NaNtastic
NaNtastic

Reputation: 57

How do I write an if-statement that excludes users depending on groups?

So in Ubuntu, a program has to start on the start of a shell, if the user who is logged in is in a certain group. Using an if-statement in the /etc/bash.bashrc is what we are trying right now, but we dont know how to form a valid if-statement for this situation.

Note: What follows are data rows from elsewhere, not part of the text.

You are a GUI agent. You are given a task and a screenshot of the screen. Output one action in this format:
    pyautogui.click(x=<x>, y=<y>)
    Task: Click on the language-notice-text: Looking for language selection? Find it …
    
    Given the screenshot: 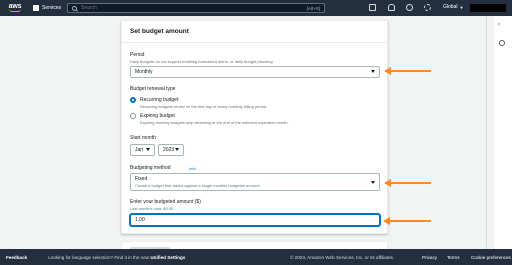 What is the action you would take?
    pyautogui.click(x=100, y=257)
    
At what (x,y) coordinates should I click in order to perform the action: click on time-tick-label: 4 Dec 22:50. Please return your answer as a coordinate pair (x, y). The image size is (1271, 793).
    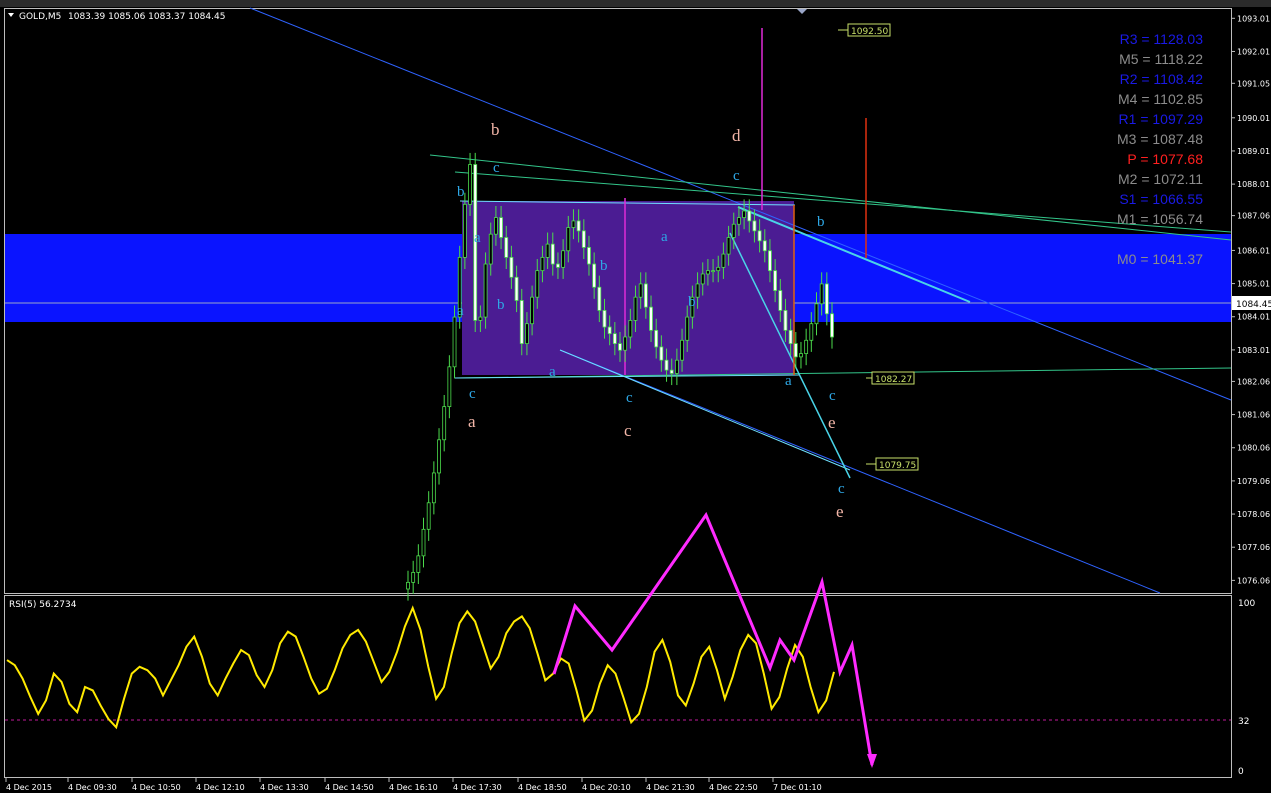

if [ group == familie ]; then
*the program that has to be started*
fi

this is our statement so far..

Upvotes: 0

Views: 39

Answers (2)

rul
rul

Reputation: 824

There are lots of ways to do this. For example, you could directly parse the /etc/group file with grep, cut and tr:

grep -E ^$GROUPNAME: /etc/group | cut -d: -f4 | tr , "\n" | grep -E ^$USERNAME$ | wc -l

If the output of the previous command is non-zero, then the user is in the group. Obviously you'll need to replace $GROUPNAME and $USERNAME with your input.

Upvotes: 1

choroba
choroba

Reputation: 241998

I would probably use id, as its output is easier to parse then groups, which might contain spaces (e.g. in cygwin):

if [[ $(/usr/bin/id) == *groups*[,=]'20(games)'* ]] ; then
    echo yes
else
    echo no
fi

Use your group id and name instead of 20 and games.

It might be more secure, though, to let the system do the hard work. Just create a script that contains the code to start the desired programme, and make that script runnable only for the group; then just run the script.